** Begin Entries supplied **

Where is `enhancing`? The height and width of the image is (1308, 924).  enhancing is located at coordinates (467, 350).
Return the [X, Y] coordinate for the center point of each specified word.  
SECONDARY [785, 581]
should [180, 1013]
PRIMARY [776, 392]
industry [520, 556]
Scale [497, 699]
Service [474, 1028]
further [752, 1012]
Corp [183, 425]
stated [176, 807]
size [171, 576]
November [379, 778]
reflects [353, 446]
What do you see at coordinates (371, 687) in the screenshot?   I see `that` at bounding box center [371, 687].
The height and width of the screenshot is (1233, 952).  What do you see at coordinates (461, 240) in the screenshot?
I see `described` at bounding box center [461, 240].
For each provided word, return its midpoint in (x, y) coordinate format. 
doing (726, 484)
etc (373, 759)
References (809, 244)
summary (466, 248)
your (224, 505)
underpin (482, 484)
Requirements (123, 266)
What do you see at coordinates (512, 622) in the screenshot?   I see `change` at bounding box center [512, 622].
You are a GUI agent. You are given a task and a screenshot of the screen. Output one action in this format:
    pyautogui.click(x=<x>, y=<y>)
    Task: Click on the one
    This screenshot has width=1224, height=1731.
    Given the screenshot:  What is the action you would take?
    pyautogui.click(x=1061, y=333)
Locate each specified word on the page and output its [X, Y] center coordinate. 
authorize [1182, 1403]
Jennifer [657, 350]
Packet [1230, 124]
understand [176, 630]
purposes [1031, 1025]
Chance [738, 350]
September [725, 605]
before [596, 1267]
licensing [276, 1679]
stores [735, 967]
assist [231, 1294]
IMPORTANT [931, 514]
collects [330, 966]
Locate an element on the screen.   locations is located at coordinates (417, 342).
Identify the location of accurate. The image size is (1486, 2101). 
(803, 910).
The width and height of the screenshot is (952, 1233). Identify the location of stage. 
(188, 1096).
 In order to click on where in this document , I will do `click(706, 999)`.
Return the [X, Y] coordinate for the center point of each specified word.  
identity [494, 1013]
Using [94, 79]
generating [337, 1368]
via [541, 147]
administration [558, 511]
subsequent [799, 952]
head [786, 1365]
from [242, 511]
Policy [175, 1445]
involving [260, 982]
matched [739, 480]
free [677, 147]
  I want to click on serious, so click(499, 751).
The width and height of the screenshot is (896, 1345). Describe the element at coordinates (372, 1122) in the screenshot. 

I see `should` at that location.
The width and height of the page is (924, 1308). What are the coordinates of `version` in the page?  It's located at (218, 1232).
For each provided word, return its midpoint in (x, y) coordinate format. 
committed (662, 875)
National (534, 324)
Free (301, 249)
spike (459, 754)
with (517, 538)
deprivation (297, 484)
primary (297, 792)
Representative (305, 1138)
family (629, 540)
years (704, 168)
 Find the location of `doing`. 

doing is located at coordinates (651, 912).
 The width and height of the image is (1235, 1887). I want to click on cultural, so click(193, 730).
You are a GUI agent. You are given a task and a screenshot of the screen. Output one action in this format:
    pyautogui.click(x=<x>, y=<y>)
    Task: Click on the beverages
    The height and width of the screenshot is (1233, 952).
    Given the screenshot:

** End Entries supplied **

Your objective: Update the records above by changing every "midpoint" to "central point", and leave everything else unchanged.

Answer in full:
Where is `enhancing`? The height and width of the image is (1308, 924).  enhancing is located at coordinates (467, 350).
Return the [X, Y] coordinate for the center point of each specified word.  
SECONDARY [785, 581]
should [180, 1013]
PRIMARY [776, 392]
industry [520, 556]
Scale [497, 699]
Service [474, 1028]
further [752, 1012]
Corp [183, 425]
stated [176, 807]
size [171, 576]
November [379, 778]
reflects [353, 446]
What do you see at coordinates (371, 687) in the screenshot?   I see `that` at bounding box center [371, 687].
The height and width of the screenshot is (1233, 952).  What do you see at coordinates (461, 240) in the screenshot?
I see `described` at bounding box center [461, 240].
For each provided word, return its central point in (x, y) coordinate format. 
doing (726, 484)
etc (373, 759)
References (809, 244)
summary (466, 248)
your (224, 505)
underpin (482, 484)
Requirements (123, 266)
What do you see at coordinates (512, 622) in the screenshot?   I see `change` at bounding box center [512, 622].
You are a GUI agent. You are given a task and a screenshot of the screen. Output one action in this format:
    pyautogui.click(x=<x>, y=<y>)
    Task: Click on the one
    This screenshot has width=1224, height=1731.
    Given the screenshot:  What is the action you would take?
    pyautogui.click(x=1061, y=333)
Locate each specified word on the page and output its [X, Y] center coordinate. 
authorize [1182, 1403]
Jennifer [657, 350]
Packet [1230, 124]
understand [176, 630]
purposes [1031, 1025]
Chance [738, 350]
September [725, 605]
before [596, 1267]
licensing [276, 1679]
stores [735, 967]
assist [231, 1294]
IMPORTANT [931, 514]
collects [330, 966]
Locate an element on the screen.   locations is located at coordinates (417, 342).
Identify the location of accurate. The image size is (1486, 2101). 
(803, 910).
The width and height of the screenshot is (952, 1233). Identify the location of stage. 
(188, 1096).
 In order to click on where in this document , I will do `click(706, 999)`.
Return the [X, Y] coordinate for the center point of each specified word.  
identity [494, 1013]
Using [94, 79]
generating [337, 1368]
via [541, 147]
administration [558, 511]
subsequent [799, 952]
head [786, 1365]
from [242, 511]
Policy [175, 1445]
involving [260, 982]
matched [739, 480]
free [677, 147]
  I want to click on serious, so click(499, 751).
The width and height of the screenshot is (896, 1345). Describe the element at coordinates (372, 1122) in the screenshot. 

I see `should` at that location.
The width and height of the page is (924, 1308). What are the coordinates of `version` in the page?  It's located at (218, 1232).
For each provided word, return its central point in (x, y) coordinate format. 
committed (662, 875)
National (534, 324)
Free (301, 249)
spike (459, 754)
with (517, 538)
deprivation (297, 484)
primary (297, 792)
Representative (305, 1138)
family (629, 540)
years (704, 168)
 Find the location of `doing`. 

doing is located at coordinates (651, 912).
 The width and height of the image is (1235, 1887). I want to click on cultural, so click(193, 730).
You are a GUI agent. You are given a task and a screenshot of the screen. Output one action in this format:
    pyautogui.click(x=<x>, y=<y>)
    Task: Click on the beverages
    The height and width of the screenshot is (1233, 952).
    Given the screenshot:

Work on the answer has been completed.